=== DATA FOR THIS TASK ===

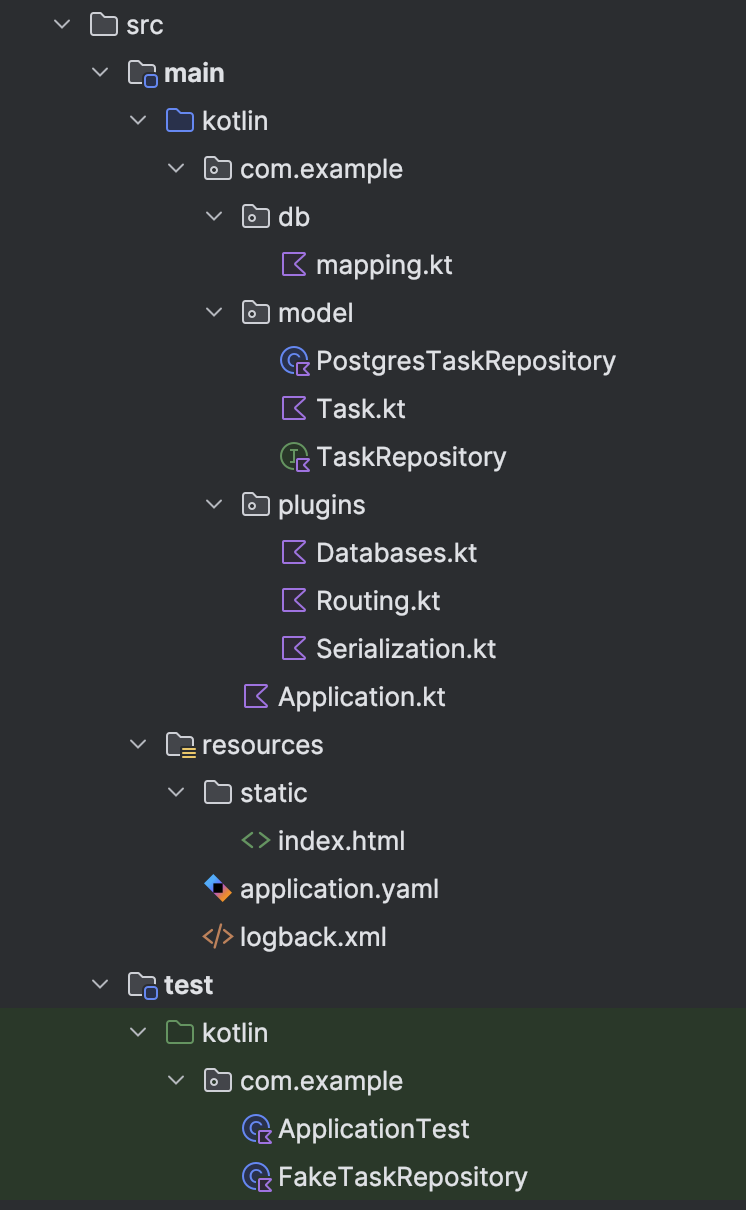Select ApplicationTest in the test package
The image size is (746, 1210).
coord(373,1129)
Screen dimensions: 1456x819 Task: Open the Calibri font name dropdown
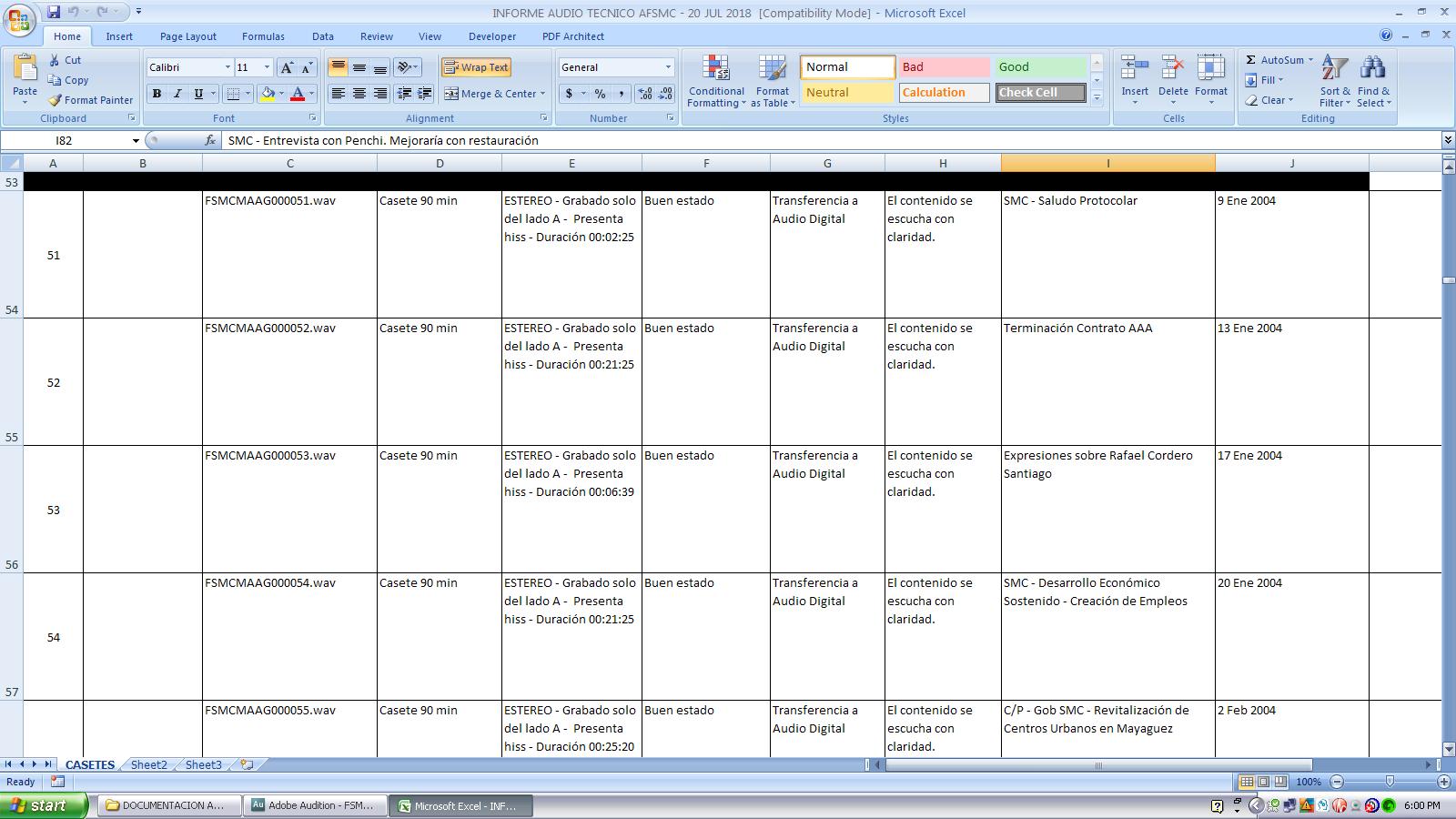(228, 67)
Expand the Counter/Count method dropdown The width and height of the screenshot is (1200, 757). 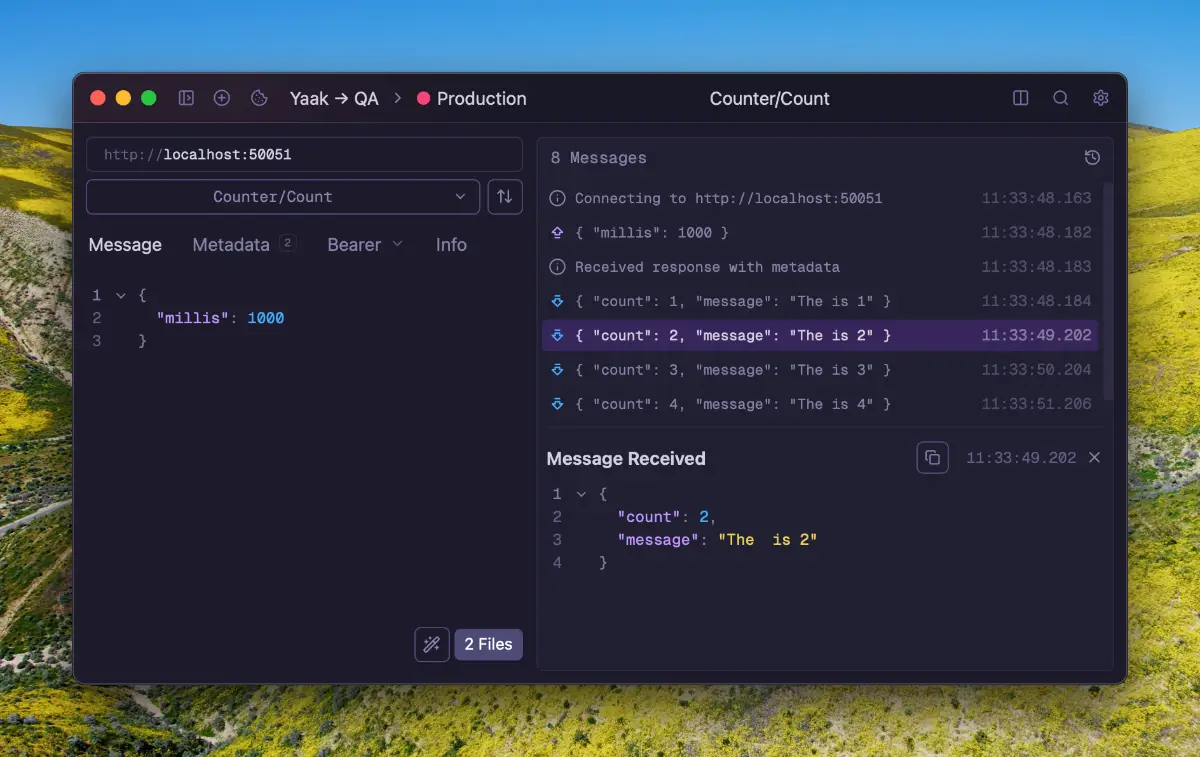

===

## DESCRIPTION OF THE TASK
Keep out the pictures, and copy exactly the lines from the one that contains "Screen dimensions: 1456x819" through the final line of the records above, both ends included.

## RESULT
Screen dimensions: 1456x819 Task: Open the Calibri font name dropdown
(228, 67)
Expand the Counter/Count method dropdown The width and height of the screenshot is (1200, 757). 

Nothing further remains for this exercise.